> Task set:
(1) Answer the following from the extract on planned deep-sea mining lease sales:
(a) What is the approximate combined area of the potential mining blocks identified across the three territories?
(b) In what month and year did NOAA begin surveying the seabed in American Samoa?
(c) In what year were BOEM and the Bureau of Safety and Environmental Enforcement separated, and after what event?
(2) Resume the extract on planned deep-sea mining lease sales from the point where it stops.

Strategic and Political Context

 

The planned lease sales follow a series of executive orders from the Trump administration directing the acceleration of energy and critical mineral production in the United States, including a specific order calling for the rapid development of the deep-sea mining industry on grounds of national security and economic prosperity. A BOEM spokesperson has framed the process as building a strong scientific foundation, conducting responsible environmental review, and establishing sound oversight frameworks to facilitate efficient development of mineral resources essential to the country's economic well-being and technological advancement. The agency has confirmed that environmental reviews for American Samoa and CNMI have already been formally initiated, and that the request for information processes in all three areas have been completed.

 

Scale and Geographic Scope of the Proposed Lease Areas

 

The combined area of potential mining blocks identified across the three territories is approximately 875,000 square kilometres, roughly twice the size of the state of California. The actual leases offered would be limited to selected tracts within these broader designated areas. The seabed in these regions is known to contain polymetallic nodules and potentially other mineral deposits including rare earth elements and critical metals that are in growing demand for battery technology, electronics, and clean energy supply chains. NOAA began surveying the seabed in American Samoa in February 2026 to inform federal agencies and the public about the potential likelihood of finding critical mineral deposits in the surveyed area.

 

Agency Restructuring and Oversight Concerns

 

In April 2026, the Department of the Interior announced plans to reunite BOEM and the Bureau of Safety and Environmental Enforcement to form the Marine Mineral Administration. The two agencies were separated in 2010 following the Deepwater Horizon oil spill in the Gulf of Mexico, with the separation explicitly designed to strengthen environmental oversight of offshore resource development. Critics of the proposed reunification argue that merging the agencies while also implementing significant budget and staff reductions could weaken the oversight of deep-sea mining at precisely the moment when the industry is scaling. Former BOEM director Elizabeth Klein, who served from 2023 to 2025, has described the reunification as lacking justification and warned that the agencies were already under-resourced before the addition of deep-sea mining oversight, particularly given that no BOEM or BSEE offices are located in the Pacific territories where the first lease sales are planned.

> Extracted information:
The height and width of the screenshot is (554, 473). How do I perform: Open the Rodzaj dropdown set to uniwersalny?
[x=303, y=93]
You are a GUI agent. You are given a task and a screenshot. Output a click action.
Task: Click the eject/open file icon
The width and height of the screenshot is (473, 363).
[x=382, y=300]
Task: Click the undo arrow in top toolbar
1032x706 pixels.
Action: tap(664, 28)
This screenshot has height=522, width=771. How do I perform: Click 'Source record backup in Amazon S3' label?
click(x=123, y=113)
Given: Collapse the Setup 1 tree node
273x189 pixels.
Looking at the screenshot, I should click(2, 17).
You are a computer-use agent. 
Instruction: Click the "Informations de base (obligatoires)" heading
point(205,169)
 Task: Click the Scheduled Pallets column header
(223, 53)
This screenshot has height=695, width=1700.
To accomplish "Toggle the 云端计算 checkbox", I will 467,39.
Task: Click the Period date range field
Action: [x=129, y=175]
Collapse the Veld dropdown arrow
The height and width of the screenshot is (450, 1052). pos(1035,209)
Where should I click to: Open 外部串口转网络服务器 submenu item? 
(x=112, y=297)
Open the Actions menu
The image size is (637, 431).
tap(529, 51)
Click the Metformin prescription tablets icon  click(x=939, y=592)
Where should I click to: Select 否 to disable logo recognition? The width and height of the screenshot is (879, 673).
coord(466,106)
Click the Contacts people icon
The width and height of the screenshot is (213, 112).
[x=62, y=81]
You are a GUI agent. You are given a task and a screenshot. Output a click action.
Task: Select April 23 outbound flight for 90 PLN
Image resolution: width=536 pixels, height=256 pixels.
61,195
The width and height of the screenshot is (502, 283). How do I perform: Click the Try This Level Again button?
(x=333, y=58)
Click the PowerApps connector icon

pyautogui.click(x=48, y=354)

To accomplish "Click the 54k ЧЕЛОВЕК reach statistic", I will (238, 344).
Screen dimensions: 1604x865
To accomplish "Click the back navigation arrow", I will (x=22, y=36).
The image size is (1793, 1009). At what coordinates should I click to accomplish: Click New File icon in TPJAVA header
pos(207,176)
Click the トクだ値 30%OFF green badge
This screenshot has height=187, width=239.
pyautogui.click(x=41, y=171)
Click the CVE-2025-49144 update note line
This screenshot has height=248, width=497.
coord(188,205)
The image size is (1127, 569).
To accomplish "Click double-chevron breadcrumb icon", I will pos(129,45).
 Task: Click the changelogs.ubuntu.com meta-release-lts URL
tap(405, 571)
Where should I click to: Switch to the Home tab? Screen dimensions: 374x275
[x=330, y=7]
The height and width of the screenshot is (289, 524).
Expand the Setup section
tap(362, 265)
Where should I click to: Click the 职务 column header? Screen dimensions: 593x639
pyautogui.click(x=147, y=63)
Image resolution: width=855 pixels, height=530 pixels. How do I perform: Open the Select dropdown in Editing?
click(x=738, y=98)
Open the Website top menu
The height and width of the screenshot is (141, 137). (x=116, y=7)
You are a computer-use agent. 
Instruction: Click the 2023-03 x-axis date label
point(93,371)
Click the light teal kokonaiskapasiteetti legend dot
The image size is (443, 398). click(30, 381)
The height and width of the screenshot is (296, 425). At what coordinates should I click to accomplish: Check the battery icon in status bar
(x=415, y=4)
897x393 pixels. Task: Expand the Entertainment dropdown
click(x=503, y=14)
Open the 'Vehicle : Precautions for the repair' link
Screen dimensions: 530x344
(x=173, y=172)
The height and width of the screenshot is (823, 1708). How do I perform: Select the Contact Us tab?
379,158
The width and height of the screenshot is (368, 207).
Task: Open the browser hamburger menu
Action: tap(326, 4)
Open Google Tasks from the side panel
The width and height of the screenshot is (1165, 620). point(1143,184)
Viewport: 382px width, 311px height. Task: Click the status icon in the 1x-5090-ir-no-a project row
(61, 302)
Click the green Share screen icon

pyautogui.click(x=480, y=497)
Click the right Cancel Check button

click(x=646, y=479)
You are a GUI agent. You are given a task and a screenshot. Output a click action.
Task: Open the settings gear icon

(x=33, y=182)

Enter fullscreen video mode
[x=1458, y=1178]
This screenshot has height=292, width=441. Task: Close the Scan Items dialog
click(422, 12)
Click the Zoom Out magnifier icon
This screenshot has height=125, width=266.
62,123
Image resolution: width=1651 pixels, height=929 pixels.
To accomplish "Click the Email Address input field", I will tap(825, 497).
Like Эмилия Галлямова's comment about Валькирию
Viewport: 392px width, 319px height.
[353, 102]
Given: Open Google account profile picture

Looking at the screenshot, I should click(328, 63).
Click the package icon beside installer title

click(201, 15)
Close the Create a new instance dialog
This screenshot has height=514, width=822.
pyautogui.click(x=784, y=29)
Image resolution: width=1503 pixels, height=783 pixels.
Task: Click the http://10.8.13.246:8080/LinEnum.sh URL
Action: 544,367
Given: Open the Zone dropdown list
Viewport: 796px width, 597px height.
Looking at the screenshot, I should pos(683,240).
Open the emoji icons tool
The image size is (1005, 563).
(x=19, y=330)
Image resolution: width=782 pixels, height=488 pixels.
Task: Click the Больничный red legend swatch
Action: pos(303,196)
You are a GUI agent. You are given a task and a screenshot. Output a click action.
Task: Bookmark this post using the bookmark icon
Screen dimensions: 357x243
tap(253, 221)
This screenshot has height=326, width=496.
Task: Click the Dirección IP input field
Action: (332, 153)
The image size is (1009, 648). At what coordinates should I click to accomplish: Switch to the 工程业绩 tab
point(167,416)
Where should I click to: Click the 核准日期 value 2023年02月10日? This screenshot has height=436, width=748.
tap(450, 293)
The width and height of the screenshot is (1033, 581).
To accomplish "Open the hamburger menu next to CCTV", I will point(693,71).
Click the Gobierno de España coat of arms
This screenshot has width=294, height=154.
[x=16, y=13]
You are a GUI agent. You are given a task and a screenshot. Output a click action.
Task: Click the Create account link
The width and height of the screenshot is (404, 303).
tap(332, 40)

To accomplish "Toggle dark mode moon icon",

> Outputs for the tasks:
(1)
(a) Approximately 875,000 square kilometers, roughly twice the size of California.
(b) February 2026.
(c) 2010, after the Deepwater Horizon oil spill in the Gulf of Mexico.

(2)
 

Environmental Opposition and Ecological Stakes

 

Environmental organisations have raised serious concerns about the ecological implications of commercial-scale seabed mining. Greenpeace USA ocean campaigner Arlo Hemphill has questioned how mining companies can claim to cause no harm when they are removing the foundational structure of deep-sea ecosystems. Deep-sea ecosystems support a wide range of organisms, many of which are poorly documented, and disturbance from heavy mining equipment is considered by marine scientists to be potentially irreversible on human timescales. Community and environmental advocates in American Samoa, CNMI, and Alaska have all raised concerns, with several characterising the pace of the process as rushed and inadequately consultative of Indigenous and local communities.

 

Industry Perspective on Low-Impact Mining

 

Tony Romeo, chief executive of Eco Minerals, formerly known as Deep Sea Rare Minerals, has expressed interest in mining across all three lease areas and argues that his company's equipment represents a low-footprint approach that does not scrape, blast, or drag nets across the seabed. The characterisation reflects a broader industry argument that nodule collection represents a less invasive form of seabed disturbance than conventional dredging or trawling, though environmental scientists have generally contested the low-impact framing, arguing that any removal of polymetallic nodules destroys habitat that took millions of years to form and disrupts the ecological relationships of the surrounding benthic community. Romeo has indicated an ambition to begin exploitation in federal waters within two to three years of a lease being awarded.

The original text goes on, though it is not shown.